### [Requirement]
What is needed is a verbatim copy of each record below.
.....
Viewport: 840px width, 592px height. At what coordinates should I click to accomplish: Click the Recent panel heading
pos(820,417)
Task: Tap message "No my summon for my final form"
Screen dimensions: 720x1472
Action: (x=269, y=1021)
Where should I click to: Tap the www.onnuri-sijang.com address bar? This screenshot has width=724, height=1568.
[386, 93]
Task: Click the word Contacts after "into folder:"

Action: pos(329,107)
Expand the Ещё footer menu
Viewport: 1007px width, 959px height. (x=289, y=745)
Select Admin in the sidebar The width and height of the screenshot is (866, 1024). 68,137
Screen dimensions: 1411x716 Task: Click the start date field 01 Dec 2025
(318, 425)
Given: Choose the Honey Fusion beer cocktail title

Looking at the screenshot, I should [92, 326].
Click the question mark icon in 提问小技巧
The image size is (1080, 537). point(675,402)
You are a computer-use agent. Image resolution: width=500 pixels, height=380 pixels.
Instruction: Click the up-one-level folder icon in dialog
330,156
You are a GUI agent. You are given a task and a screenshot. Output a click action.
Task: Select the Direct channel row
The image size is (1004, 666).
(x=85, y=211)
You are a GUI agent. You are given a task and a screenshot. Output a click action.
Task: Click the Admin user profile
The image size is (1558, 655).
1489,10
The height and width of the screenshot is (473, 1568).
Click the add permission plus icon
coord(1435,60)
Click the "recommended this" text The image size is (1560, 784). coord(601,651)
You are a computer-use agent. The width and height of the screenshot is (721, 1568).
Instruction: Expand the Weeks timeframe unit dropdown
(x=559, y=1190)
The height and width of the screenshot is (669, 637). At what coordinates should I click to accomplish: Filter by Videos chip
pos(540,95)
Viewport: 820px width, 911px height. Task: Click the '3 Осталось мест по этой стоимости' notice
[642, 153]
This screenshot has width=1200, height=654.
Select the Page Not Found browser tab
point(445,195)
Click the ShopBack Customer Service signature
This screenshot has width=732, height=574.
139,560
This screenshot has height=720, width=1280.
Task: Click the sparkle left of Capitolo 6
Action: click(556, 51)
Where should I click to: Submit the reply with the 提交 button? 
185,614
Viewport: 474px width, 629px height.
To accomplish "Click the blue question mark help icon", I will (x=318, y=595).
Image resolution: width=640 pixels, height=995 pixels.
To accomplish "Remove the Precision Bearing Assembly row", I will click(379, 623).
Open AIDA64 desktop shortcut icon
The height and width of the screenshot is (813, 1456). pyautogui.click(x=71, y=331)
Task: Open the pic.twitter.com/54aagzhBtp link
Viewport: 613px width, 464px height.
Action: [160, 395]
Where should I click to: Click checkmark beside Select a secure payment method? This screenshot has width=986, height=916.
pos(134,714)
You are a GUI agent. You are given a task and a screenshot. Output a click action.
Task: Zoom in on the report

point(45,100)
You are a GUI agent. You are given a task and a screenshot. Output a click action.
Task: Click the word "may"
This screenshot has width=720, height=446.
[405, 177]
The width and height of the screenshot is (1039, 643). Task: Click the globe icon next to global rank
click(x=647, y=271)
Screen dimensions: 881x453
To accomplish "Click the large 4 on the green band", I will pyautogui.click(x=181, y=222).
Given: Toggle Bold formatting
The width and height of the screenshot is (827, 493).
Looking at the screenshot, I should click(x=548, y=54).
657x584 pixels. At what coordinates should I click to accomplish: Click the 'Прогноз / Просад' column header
.....
### [Result of the exercise]
Viewport: 840px width, 592px height. At what coordinates should I click to accomplish: Click the Recent panel heading
pos(820,417)
Task: Tap message "No my summon for my final form"
Screen dimensions: 720x1472
Action: (x=269, y=1021)
Where should I click to: Tap the www.onnuri-sijang.com address bar? This screenshot has width=724, height=1568.
[386, 93]
Task: Click the word Contacts after "into folder:"

Action: pos(329,107)
Expand the Ещё footer menu
Viewport: 1007px width, 959px height. (x=289, y=745)
Select Admin in the sidebar The width and height of the screenshot is (866, 1024). 68,137
Screen dimensions: 1411x716 Task: Click the start date field 01 Dec 2025
(318, 425)
Given: Choose the Honey Fusion beer cocktail title

Looking at the screenshot, I should [92, 326].
Click the question mark icon in 提问小技巧
The image size is (1080, 537). point(675,402)
You are a computer-use agent. Image resolution: width=500 pixels, height=380 pixels.
Instruction: Click the up-one-level folder icon in dialog
330,156
You are a GUI agent. You are given a task and a screenshot. Output a click action.
Task: Select the Direct channel row
The image size is (1004, 666).
(x=85, y=211)
You are a GUI agent. You are given a task and a screenshot. Output a click action.
Task: Click the Admin user profile
The image size is (1558, 655).
1489,10
The height and width of the screenshot is (473, 1568).
Click the add permission plus icon
coord(1435,60)
Click the "recommended this" text The image size is (1560, 784). coord(601,651)
You are a computer-use agent. The width and height of the screenshot is (721, 1568).
Instruction: Expand the Weeks timeframe unit dropdown
(x=559, y=1190)
The height and width of the screenshot is (669, 637). At what coordinates should I click to accomplish: Filter by Videos chip
pos(540,95)
Viewport: 820px width, 911px height. Task: Click the '3 Осталось мест по этой стоимости' notice
[642, 153]
This screenshot has width=1200, height=654.
Select the Page Not Found browser tab
point(445,195)
Click the ShopBack Customer Service signature
This screenshot has width=732, height=574.
139,560
This screenshot has height=720, width=1280.
Task: Click the sparkle left of Capitolo 6
Action: click(556, 51)
Where should I click to: Submit the reply with the 提交 button? 
185,614
Viewport: 474px width, 629px height.
To accomplish "Click the blue question mark help icon", I will (x=318, y=595).
Image resolution: width=640 pixels, height=995 pixels.
To accomplish "Remove the Precision Bearing Assembly row", I will click(379, 623).
Open AIDA64 desktop shortcut icon
The height and width of the screenshot is (813, 1456). pyautogui.click(x=71, y=331)
Task: Open the pic.twitter.com/54aagzhBtp link
Viewport: 613px width, 464px height.
Action: [160, 395]
Where should I click to: Click checkmark beside Select a secure payment method? This screenshot has width=986, height=916.
pos(134,714)
You are a GUI agent. You are given a task and a screenshot. Output a click action.
Task: Zoom in on the report

point(45,100)
You are a GUI agent. You are given a task and a screenshot. Output a click action.
Task: Click the word "may"
This screenshot has width=720, height=446.
[405, 177]
The width and height of the screenshot is (1039, 643). Task: Click the globe icon next to global rank
click(x=647, y=271)
Screen dimensions: 881x453
To accomplish "Click the large 4 on the green band", I will pyautogui.click(x=181, y=222).
Given: Toggle Bold formatting
The width and height of the screenshot is (827, 493).
Looking at the screenshot, I should click(x=548, y=54).
657x584 pixels. At what coordinates should I click to accomplish: Click the 'Прогноз / Просад' column header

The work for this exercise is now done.